**Required work**
Select all lines holding the word "label" from the entries that follow.

************

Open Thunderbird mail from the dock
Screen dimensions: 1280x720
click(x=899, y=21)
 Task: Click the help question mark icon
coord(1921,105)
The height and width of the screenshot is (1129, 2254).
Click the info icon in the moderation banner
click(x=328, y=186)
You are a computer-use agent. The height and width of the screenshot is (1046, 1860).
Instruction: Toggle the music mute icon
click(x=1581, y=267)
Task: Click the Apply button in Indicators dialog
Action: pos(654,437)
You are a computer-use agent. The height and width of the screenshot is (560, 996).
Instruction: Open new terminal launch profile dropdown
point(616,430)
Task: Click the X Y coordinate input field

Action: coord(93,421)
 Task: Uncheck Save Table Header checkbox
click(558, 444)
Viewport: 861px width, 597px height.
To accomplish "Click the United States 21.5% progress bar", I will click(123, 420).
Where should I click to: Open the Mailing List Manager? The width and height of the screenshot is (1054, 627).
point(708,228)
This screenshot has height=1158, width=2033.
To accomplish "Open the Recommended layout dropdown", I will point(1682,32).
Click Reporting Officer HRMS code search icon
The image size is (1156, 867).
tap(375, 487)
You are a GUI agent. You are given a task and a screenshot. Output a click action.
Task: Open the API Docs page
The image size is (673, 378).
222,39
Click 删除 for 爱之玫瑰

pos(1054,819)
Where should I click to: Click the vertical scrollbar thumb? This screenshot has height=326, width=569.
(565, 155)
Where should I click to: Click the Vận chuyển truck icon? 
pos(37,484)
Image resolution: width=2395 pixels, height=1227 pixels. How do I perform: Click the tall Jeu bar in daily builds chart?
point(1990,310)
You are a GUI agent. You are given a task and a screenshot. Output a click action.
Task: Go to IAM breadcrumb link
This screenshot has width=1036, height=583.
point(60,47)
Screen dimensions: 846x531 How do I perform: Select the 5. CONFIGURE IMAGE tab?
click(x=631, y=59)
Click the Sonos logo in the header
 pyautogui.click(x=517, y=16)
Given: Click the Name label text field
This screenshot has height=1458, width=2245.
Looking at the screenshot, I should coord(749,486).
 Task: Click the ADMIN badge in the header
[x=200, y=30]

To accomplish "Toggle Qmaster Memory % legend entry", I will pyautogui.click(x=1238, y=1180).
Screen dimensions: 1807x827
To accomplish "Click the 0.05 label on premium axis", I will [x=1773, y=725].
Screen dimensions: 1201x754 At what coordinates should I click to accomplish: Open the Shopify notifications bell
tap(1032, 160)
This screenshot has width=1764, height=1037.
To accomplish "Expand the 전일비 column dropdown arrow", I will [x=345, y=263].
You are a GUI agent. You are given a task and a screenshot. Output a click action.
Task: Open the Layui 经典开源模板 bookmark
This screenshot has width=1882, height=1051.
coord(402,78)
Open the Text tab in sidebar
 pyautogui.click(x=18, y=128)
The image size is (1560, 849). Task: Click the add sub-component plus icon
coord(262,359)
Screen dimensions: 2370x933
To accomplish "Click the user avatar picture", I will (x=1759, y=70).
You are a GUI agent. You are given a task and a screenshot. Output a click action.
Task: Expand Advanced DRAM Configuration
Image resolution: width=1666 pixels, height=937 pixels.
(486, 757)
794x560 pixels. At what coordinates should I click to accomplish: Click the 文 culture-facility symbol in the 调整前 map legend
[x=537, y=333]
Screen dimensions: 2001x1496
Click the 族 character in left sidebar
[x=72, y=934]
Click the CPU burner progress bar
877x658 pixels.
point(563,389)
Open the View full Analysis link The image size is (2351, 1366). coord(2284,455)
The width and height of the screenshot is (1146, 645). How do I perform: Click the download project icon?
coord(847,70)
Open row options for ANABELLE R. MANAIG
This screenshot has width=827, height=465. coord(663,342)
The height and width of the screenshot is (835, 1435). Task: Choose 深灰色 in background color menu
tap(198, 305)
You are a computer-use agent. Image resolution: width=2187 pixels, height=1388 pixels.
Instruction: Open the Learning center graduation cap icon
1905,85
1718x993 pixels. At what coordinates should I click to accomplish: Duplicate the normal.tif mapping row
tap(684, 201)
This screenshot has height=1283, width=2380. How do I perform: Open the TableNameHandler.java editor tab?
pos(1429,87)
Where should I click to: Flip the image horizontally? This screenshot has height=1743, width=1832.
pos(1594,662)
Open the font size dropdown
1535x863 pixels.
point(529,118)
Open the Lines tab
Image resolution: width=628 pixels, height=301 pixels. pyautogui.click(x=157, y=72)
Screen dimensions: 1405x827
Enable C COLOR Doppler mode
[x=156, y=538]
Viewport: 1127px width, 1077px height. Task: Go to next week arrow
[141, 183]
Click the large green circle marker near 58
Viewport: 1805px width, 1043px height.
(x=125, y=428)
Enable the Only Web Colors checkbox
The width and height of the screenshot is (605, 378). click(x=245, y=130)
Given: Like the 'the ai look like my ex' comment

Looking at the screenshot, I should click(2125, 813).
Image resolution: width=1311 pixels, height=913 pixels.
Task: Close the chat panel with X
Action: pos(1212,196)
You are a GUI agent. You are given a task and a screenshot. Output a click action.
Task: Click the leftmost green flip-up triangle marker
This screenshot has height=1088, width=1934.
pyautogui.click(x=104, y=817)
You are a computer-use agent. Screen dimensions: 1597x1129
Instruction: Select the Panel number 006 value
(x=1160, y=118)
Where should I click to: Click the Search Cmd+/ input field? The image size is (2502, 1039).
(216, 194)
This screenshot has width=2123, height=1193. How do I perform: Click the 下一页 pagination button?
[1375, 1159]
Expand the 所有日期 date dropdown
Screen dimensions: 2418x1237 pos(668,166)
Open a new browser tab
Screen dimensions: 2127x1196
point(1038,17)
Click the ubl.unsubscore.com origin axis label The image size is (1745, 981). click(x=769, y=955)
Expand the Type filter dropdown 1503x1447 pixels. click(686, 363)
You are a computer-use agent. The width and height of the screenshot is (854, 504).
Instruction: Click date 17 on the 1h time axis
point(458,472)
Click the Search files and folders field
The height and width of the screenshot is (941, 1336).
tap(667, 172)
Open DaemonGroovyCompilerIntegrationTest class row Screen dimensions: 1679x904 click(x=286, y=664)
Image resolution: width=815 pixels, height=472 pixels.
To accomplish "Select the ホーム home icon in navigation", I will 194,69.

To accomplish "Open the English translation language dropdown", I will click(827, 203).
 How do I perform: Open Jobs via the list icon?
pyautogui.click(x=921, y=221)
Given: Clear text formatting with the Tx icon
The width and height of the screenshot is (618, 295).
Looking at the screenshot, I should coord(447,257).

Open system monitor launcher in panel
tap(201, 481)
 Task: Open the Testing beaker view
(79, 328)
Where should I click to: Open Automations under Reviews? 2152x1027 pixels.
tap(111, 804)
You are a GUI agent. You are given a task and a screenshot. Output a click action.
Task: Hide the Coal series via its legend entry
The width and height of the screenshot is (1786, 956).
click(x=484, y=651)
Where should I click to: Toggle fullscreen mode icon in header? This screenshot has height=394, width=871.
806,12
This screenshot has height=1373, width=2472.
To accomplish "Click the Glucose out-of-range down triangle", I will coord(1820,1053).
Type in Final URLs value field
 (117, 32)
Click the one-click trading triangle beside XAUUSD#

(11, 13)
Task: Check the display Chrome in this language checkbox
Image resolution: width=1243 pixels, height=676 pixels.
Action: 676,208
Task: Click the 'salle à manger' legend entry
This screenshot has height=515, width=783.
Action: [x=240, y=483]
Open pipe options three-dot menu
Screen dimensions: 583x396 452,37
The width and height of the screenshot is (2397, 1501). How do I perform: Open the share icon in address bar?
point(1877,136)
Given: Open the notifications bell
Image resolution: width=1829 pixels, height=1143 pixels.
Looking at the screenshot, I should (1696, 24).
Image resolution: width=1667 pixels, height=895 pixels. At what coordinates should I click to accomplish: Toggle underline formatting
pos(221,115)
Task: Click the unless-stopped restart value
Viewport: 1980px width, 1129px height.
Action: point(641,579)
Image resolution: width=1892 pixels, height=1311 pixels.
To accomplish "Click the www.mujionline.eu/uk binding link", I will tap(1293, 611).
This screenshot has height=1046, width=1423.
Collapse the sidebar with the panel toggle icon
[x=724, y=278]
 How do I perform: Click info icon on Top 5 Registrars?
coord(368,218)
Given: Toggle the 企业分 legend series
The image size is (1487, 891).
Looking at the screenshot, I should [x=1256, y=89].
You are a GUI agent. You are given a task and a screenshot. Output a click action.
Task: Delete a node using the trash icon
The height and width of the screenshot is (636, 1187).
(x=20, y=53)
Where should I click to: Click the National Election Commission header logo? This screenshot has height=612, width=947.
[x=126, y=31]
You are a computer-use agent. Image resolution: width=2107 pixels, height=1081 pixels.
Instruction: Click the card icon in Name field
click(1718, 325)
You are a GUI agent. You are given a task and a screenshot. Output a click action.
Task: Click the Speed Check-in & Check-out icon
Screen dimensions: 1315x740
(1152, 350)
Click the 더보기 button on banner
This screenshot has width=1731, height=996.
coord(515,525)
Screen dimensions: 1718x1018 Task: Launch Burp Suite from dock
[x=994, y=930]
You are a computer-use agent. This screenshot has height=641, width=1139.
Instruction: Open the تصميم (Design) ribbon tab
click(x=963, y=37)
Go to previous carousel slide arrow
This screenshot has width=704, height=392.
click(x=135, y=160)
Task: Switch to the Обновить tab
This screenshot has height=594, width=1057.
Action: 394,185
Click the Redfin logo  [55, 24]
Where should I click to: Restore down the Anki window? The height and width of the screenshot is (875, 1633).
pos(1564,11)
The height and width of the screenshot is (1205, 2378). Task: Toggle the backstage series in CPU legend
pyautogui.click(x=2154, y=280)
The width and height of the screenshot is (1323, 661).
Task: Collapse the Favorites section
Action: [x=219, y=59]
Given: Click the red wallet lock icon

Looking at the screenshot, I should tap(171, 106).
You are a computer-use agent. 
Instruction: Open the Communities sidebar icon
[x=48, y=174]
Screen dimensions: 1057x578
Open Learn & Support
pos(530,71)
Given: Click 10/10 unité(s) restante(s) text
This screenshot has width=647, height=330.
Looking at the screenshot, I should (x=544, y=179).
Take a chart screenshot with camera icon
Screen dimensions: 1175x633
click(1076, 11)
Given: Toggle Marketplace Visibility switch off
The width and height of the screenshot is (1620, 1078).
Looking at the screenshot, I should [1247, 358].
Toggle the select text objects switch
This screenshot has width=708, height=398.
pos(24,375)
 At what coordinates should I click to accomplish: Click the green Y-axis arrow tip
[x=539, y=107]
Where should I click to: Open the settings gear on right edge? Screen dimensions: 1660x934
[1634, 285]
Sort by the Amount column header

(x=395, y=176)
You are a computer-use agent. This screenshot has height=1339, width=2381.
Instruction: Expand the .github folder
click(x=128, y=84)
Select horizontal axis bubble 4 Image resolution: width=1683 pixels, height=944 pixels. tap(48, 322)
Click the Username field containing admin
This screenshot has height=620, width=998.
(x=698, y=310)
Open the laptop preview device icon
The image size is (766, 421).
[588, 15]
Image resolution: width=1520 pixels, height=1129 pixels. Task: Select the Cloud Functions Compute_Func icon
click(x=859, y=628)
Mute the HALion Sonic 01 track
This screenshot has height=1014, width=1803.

************

**Result of this task**
Given: Click the Name label text field
To accomplish "Click the 0.05 label on premium axis", I will [x=1773, y=725].
Click the ubl.unsubscore.com origin axis label The image size is (1745, 981). click(x=769, y=955)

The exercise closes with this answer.